Supplied records:
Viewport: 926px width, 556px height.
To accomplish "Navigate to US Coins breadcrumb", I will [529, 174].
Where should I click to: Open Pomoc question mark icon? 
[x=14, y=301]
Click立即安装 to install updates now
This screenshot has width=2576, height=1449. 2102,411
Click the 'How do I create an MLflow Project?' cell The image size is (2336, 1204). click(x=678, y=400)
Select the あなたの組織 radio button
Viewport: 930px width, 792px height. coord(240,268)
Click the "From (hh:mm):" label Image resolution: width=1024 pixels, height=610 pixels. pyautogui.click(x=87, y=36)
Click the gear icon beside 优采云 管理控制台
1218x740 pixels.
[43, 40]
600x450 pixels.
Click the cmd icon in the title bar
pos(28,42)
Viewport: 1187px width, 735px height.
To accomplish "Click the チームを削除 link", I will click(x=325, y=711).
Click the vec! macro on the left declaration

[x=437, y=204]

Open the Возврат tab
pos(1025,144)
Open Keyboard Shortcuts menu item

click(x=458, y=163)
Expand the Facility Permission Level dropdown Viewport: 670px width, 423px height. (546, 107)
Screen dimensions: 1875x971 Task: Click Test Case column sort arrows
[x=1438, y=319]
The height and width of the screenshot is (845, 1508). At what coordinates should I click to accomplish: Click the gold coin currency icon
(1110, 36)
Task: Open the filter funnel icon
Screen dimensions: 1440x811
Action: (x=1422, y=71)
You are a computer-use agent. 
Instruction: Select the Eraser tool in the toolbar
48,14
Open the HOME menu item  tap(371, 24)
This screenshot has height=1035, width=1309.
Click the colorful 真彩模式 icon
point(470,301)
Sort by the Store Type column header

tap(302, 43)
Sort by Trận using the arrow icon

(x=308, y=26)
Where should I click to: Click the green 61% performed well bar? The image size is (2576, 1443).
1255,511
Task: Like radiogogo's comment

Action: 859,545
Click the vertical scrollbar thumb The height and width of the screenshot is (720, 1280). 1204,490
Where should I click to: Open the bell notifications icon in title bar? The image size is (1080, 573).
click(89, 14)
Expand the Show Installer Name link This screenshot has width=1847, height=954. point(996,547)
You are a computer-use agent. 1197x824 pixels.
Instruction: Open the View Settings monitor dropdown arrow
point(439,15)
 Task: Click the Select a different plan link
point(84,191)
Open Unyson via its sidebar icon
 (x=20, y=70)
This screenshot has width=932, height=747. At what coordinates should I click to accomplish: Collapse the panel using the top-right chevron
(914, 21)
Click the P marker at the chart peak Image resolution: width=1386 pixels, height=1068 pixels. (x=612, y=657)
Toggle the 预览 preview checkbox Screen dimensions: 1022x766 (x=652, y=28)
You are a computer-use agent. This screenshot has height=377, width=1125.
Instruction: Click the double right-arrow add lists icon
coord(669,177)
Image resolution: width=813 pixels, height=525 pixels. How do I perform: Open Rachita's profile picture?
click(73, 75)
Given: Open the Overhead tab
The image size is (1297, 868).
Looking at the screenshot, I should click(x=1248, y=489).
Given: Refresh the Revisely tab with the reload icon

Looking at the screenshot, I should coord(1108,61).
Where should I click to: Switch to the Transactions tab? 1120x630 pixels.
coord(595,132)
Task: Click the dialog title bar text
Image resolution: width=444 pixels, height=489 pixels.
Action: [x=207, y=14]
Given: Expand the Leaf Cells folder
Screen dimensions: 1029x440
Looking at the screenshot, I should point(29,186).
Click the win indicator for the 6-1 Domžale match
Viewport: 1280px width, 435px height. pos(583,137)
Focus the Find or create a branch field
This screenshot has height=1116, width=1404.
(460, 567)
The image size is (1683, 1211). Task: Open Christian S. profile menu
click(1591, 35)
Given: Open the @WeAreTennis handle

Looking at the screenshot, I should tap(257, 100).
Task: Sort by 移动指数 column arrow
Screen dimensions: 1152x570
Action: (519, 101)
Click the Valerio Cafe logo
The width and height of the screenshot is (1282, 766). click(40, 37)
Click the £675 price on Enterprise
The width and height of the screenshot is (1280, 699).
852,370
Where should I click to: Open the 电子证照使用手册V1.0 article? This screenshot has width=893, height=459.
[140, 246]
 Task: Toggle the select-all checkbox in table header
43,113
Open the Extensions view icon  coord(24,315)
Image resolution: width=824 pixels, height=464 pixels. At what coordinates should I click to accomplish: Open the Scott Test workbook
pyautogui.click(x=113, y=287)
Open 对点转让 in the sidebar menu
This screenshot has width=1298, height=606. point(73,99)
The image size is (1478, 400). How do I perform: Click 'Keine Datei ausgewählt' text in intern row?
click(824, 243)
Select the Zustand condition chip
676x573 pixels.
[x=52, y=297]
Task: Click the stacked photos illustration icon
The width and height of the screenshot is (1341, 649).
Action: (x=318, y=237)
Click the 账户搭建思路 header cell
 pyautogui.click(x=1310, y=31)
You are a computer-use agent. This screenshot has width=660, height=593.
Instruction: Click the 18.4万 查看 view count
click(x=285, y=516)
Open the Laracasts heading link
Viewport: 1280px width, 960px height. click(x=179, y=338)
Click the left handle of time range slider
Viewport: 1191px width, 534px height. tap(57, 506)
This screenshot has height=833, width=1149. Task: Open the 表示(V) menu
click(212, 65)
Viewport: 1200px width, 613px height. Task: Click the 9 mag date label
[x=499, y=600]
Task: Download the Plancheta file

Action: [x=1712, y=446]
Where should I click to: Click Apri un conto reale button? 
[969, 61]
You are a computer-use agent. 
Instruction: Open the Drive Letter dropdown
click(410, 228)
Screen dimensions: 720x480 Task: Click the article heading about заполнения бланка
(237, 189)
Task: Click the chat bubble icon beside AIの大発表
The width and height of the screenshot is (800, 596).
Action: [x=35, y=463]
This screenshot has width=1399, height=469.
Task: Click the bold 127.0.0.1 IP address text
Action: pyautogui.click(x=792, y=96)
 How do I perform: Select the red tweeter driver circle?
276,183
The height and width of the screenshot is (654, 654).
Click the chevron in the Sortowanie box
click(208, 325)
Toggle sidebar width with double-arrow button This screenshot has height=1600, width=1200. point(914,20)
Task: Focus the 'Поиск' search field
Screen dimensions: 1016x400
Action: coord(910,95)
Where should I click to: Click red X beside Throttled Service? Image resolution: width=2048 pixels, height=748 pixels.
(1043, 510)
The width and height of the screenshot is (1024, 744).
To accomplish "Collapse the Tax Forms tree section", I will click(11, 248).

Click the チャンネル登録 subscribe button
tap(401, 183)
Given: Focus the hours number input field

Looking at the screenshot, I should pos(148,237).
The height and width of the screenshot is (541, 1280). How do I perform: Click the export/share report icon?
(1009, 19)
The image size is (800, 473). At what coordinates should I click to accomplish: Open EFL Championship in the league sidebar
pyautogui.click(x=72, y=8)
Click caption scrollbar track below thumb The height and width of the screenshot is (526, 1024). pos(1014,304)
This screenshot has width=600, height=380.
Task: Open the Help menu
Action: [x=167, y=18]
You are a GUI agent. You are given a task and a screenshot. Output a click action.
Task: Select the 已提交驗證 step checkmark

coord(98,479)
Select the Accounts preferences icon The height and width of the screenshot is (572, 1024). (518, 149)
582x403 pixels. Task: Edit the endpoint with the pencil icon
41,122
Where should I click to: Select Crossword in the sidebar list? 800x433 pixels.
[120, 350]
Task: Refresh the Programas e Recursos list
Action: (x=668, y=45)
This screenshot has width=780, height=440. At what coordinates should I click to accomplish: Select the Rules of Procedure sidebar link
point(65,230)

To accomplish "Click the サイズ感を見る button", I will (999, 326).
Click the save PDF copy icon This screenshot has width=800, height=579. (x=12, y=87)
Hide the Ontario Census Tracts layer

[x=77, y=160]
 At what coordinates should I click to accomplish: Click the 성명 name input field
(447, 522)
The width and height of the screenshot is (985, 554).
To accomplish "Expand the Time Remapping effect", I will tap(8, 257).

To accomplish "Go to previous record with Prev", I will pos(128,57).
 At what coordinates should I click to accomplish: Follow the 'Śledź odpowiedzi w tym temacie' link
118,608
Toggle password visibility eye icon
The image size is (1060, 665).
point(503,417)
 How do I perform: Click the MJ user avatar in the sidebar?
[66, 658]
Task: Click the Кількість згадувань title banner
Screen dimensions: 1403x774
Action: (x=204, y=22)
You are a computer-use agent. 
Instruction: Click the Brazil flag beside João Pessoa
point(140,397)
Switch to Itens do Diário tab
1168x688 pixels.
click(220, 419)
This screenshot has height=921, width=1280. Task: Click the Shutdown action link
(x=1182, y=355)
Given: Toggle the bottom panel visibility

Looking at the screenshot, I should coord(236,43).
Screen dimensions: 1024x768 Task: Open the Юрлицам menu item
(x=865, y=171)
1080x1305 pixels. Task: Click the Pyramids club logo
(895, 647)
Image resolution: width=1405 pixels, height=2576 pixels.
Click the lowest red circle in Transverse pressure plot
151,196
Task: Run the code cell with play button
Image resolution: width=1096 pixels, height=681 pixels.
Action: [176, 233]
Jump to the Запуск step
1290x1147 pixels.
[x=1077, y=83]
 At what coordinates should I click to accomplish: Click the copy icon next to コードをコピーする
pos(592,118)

Work required: The reply is a bare number: how many lines above include "agent".

Completed exercise: 7